start DATASET RECORDS

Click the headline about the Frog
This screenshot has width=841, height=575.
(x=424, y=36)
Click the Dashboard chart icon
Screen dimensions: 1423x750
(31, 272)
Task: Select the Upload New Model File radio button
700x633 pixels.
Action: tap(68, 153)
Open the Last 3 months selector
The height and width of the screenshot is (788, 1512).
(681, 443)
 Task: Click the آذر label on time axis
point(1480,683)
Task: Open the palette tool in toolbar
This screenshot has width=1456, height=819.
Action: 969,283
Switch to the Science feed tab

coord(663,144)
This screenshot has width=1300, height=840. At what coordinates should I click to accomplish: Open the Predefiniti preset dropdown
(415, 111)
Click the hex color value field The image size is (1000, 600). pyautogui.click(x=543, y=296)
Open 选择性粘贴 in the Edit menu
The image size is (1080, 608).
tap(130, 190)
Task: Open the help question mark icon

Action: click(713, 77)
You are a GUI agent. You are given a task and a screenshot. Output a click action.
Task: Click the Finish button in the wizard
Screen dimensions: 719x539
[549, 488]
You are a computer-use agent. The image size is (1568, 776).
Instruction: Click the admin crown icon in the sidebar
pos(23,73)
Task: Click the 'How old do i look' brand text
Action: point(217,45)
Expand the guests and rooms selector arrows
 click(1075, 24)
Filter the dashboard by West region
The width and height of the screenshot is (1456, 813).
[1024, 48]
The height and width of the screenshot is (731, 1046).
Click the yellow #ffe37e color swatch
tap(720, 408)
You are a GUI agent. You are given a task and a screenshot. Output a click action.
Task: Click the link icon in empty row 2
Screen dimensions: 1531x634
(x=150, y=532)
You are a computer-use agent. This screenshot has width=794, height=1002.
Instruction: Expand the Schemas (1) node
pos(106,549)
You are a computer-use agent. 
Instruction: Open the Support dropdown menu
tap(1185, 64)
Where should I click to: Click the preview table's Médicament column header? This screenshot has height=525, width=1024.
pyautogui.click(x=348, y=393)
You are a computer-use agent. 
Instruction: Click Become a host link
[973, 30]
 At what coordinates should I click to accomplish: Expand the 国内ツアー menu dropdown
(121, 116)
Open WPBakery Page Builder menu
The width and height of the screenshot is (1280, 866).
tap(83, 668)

end DATASET RECORDS

- **WHAT NEEDS TO BE DONE**:
Return, without any alteration, every line from the start of the records through the line holding "point(1480,683)", inclusive.

- **TASK RESPONSE**:
Click the headline about the Frog
This screenshot has width=841, height=575.
(x=424, y=36)
Click the Dashboard chart icon
Screen dimensions: 1423x750
(31, 272)
Task: Select the Upload New Model File radio button
700x633 pixels.
Action: tap(68, 153)
Open the Last 3 months selector
The height and width of the screenshot is (788, 1512).
(681, 443)
 Task: Click the آذر label on time axis
point(1480,683)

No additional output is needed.